:: EXTRACT ::
BEGIN

By: Sarwar Alam
In order to encourage people fasting during Ramadan to get the coronavirus vaccine, the Al-Abbas Islamic Centre in Birmingham is to offer the jab after sunset and late in the evening. The centre is offering vaccination appointments on Friday and Saturday after 9pm.
The service is being offered in partnership with NHS England and will continue until the end of Ramadan. People eligible for vaccination and fall into the priority groups are being asked to bring with them a photo ID.
Islamic scholars and NHS leaders have raised concerns that the fasting period may discourage some people to refrain from getting the jab. However, the British Islamic Medical Association has issued assurances that having the vaccination will not break the fast.
“All Islamic scholars who are authorities on Islamic laws have said there is nothing wrong for us to take the vaccine, whether in the morning or in the afternoon or at night, there is nothing… to worry about,” said Sheikh Nuru Mohammed, an imam at the Balsall Heath centre.
Referring to possible side effects of the vaccine, Dr Samara Afzal, lead GP at the Dudley vaccination centre, said if anyone was concerned about possibly having a reaction and then taking paracetamol with water should try to book their jab at about midday.
“We know it takes about eight to 10 hours to get the side effects… fever, the aches, and so by the time it’s eight, nine o’clock it’ll be time to have your evening meal so then you can take paracetamol,” Dr Afzal said.

END

:: SUPPLIED MATERIAL ::
BEGIN

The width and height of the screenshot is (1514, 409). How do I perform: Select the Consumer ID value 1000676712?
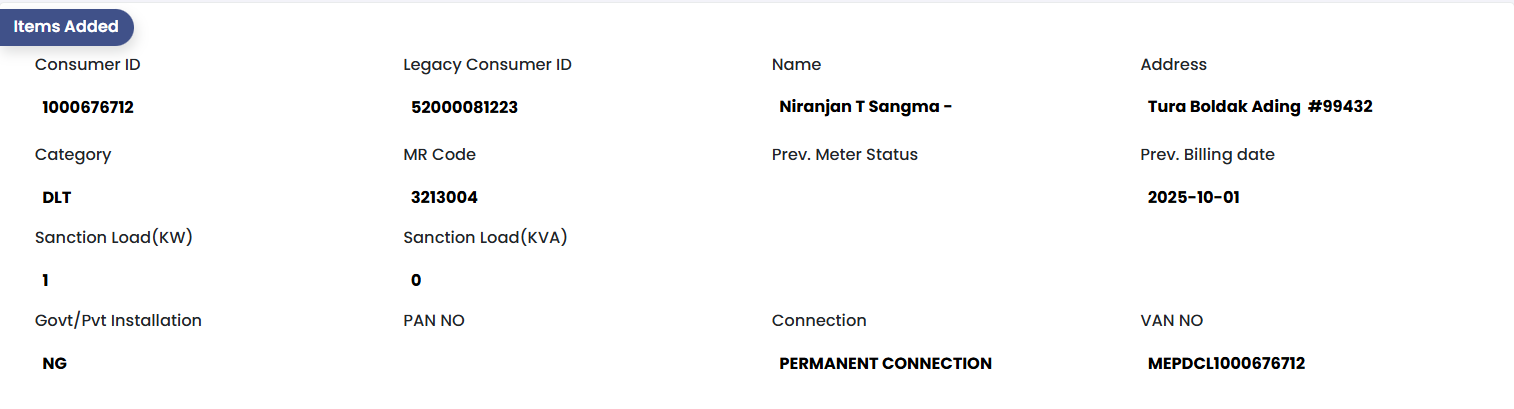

END

:: THINGS TO DO ::
1. In the article on Ramadan vaccinations, what are people asked to bring to their appointment?
2. For each statement, say whether it agrees with the article on Ramadan vaccinations, and quote the words that decide it.
(a) The Birmingham centre offers vaccination appointments on Friday and Saturday after 9pm.
(b) Dr Samara Afzal is the lead GP at the Birmingham centre.
(c) Side effects from the vaccine usually appear within about two hours.

:: RESULTS IN ORDER ::
1. A photo ID.

2.
(a) Yes: "The centre is offering vaccination appointments on Friday and Saturday after 9pm."
(b) No: "Dr Samara Afzal, lead GP at the Dudley vaccination centre"
(c) No: "We know it takes about eight to 10 hours to get the side effects"